== PROVIDED PASSAGE ==
Unscrupulous

WASHINGTON/MUNICH/BERLIN (Own report) - The German government's connivance in the escape of the Nazi mass murderer, Adolf Eichmann, has caused little public indignation in Germany, nor has it become a theme for the media. As head of the of the Third Reich's Section IV D4 of the Central Security Office (handling Jewish affairs and evacuation), Eichmann was responsible for the deportations to the gas chambers. He fled Germany after 1945. According to recently declassified archive files, the German Federal Intelligence Service (BND) knew, at the latest, in 1958 that this mass murderer was living in South America under an assumed name. The German government did not initiate Eichmann's prosecution but rather informed the US Central Intelligence Agency (CIA) of his whereabouts. But the CIA also remained inactive, because it feared incriminating evidence, against prominent cabinet members of the West German government, could be brought to light, if a trial were opened against Eichmann. The files, made public in Washington, shed a light on the cooperation between the post war elite of West Germany and the surviving Nazi personnel, who were integrated into the new state structures or enjoyed their secret protection. The BND served as one of the centers for this cooperation. "Now we know that at least a dozen veterans of Eichmann's 'Jewish Affairs Section' (...) worked as secret agents for the CIA and the BND (...) in the aftermath of 1945", writes Professor Christopher Simpson of the American University (Washington D.C.) in an article for german-foreign-policy.com.

== REQUESTS ==
1. In the report on Eichmann's escape, by what year at the latest did the German Federal Intelligence Service know that Eichmann was living in South America under an assumed name?
2. Using the report on Eichmann's escape, explain why the CIA took no action after the German government told it where Eichmann was.
3. Continue the report on Eichmann's escape from the point where it stops.

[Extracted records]
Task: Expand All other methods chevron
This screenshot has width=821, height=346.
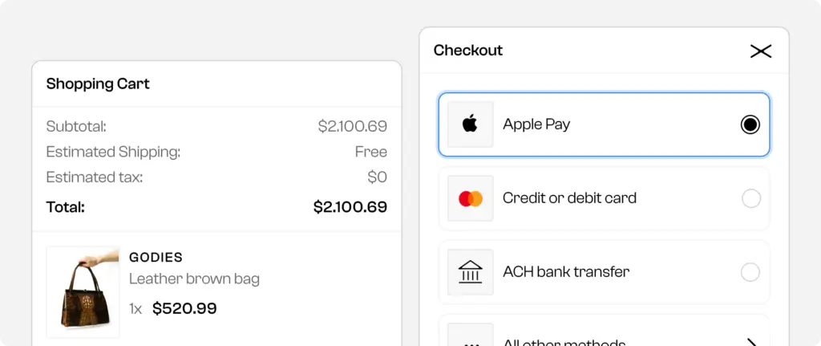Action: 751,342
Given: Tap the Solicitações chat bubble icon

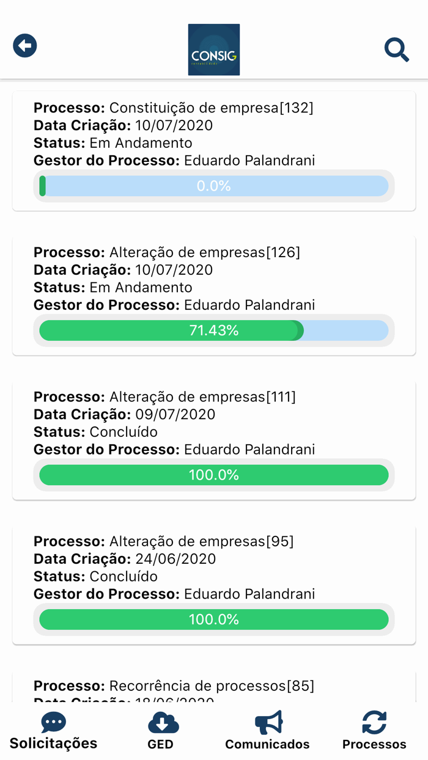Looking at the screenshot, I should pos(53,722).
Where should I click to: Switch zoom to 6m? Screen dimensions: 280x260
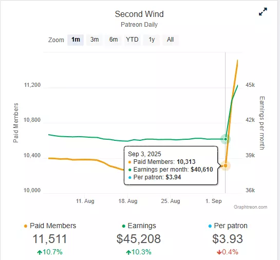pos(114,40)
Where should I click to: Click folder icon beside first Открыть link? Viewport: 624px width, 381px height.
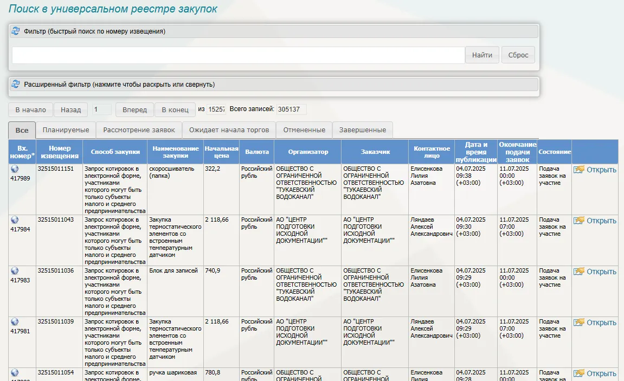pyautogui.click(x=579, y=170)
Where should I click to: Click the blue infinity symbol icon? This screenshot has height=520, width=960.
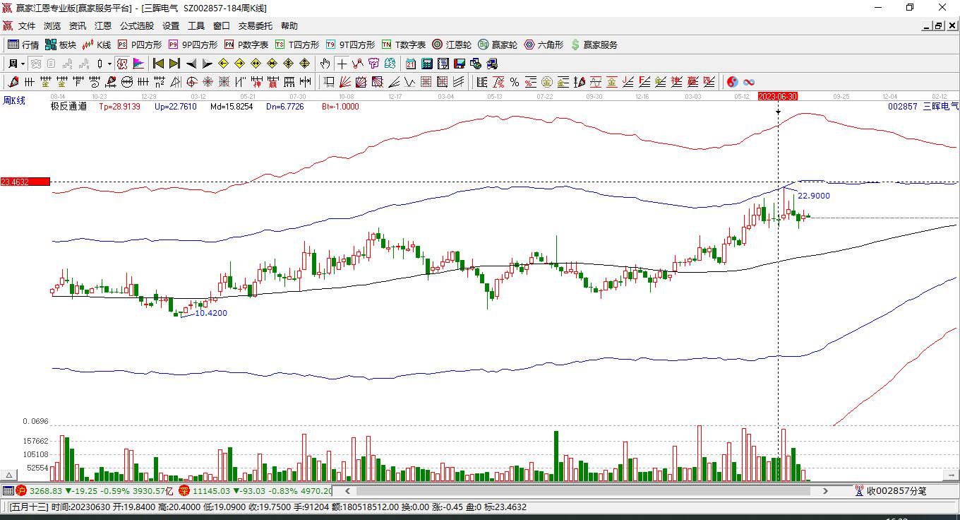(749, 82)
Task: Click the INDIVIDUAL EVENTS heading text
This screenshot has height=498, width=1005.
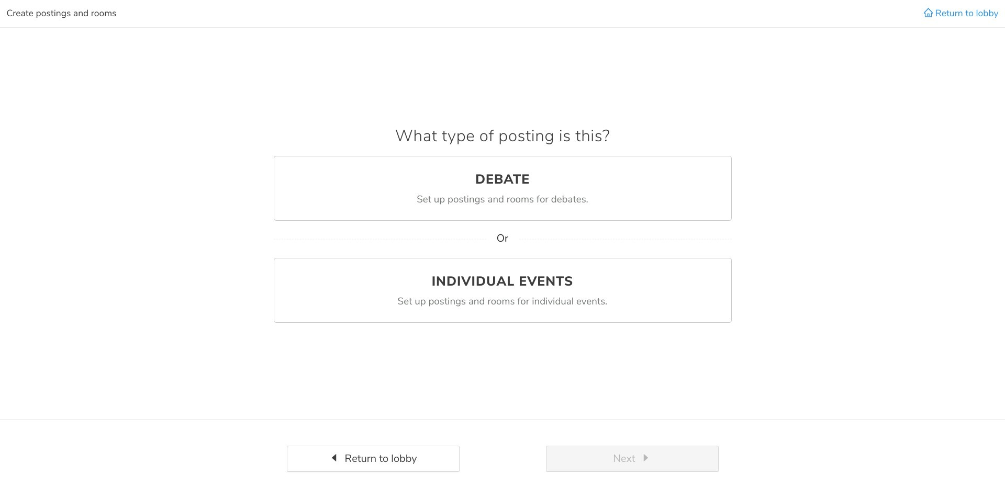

== ANSWERS PER TASK ==
1. 1958

2. The CIA feared that a trial against Eichmann could bring to light incriminating evidence against prominent cabinet members of the West German government.

3.
After a long legal battle with the US government, the files at the US-National Archives and Record Administration (NARA) were declassified, and are causing a sensation in the USA. The German press relegated these news items to their back pages or merely laconicly quoted press agency reports out of Washington. Exposure of the BND's inactivity in the pursuit of the mass murderer, Eichmann, comes at an unfavorable moment. The BND stands under suspicion of having engaged in numerous illegal activities [1] and is seen as being out of control.[2] With its more than 10.000 employees in Munich and Berlin, this secret service organization is one of the most powerful state apparatuses of Germany. It is seen as capable of steering subversive movements both abroad and at home.

Leadership Trio

As critics have repeatedly stated, the internal situation of the German secret services cannot be explained without knowledge of their early links to the surviving Nazi personnel. The BND's predecessor, the "Organization Gehlen", (named after its founder and long time director, Reinhard Gehlen), which was established under direct supervision of the US intelligence services, beginning in 1946, had already integrated personnel from the Nazi espionage structures. After its crossover to become the BND (April 1, 1956), Reinhard Gehlen became chief of BND operations. During World War II, he was head of the General Staff's Division "Fremde Heere Ost" (Foreign Forces - East), that was responsible for carrying out espionage against the Soviet Union. Gerhard Wessel, appointed by Gehlen in the summer of 1942 to the post of director of "Group I" of the "Fremde Heere Ost", and thus responsible for the daily reports on operations, became, in 1946, the director of the analysis department of the new secret service organization. In 1968, he succeeded his former boss, to become President of the BND. Hermann Baun, in charge of procurement in the "Organization Gehlen" since 1946, had already been in the espionage trade during the war, as head of the Central Office of Front Line Intelligence - I East. He boasted of supervising an extensive espionage network inside the USSR.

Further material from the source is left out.